PROBLEM REQUIREMENTS: How many lines in the records below contain the word "height"? Answer with the number only.

——

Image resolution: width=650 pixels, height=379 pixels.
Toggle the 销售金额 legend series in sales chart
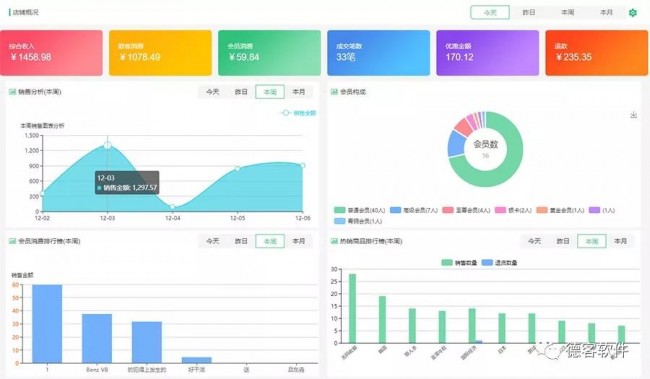pyautogui.click(x=298, y=113)
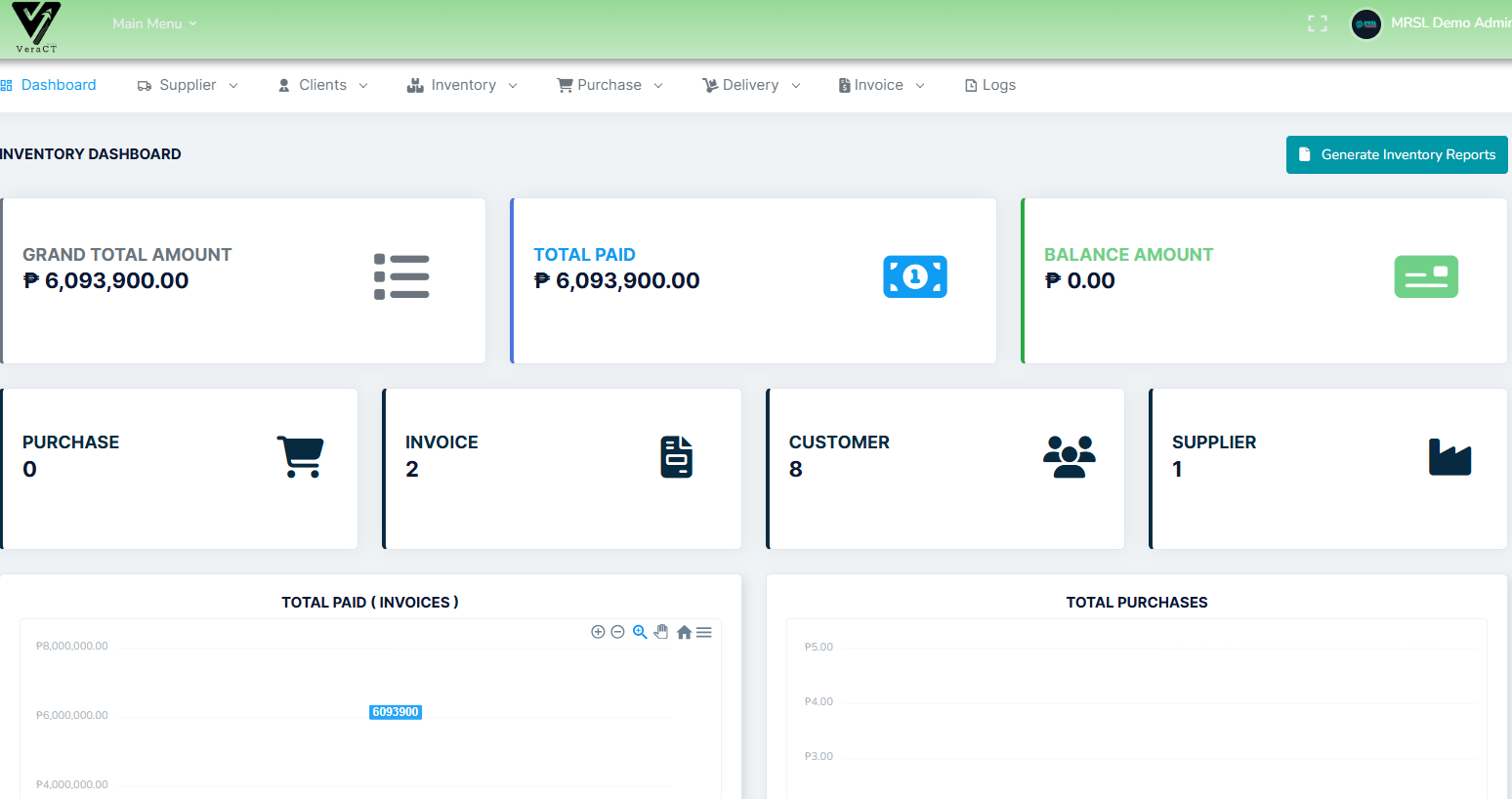Click the Generate Inventory Reports button
Screen dimensions: 1512x799
(1397, 154)
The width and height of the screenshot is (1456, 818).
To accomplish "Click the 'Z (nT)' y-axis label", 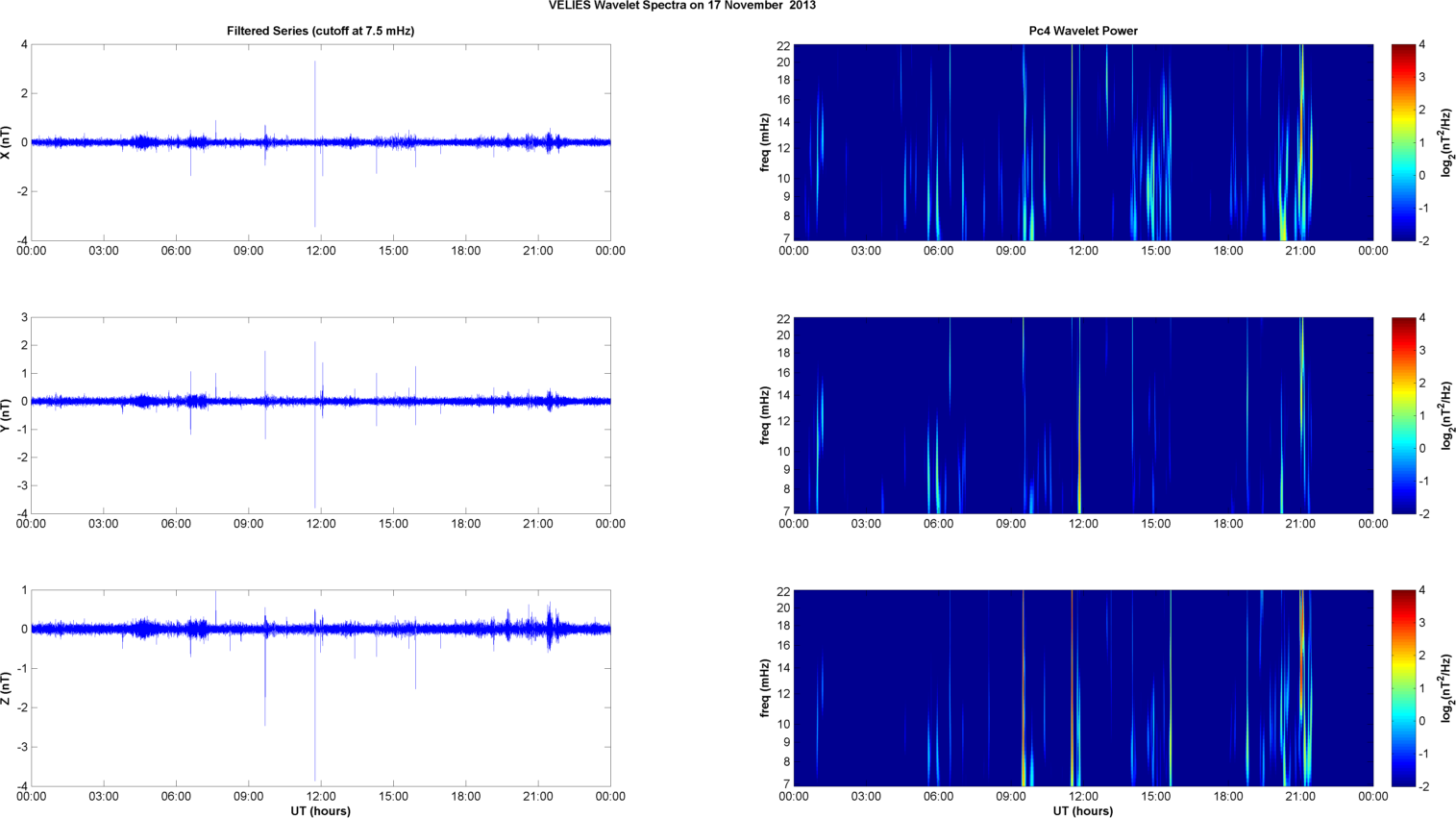I will coord(7,688).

——

EXERCISE RESULT: 2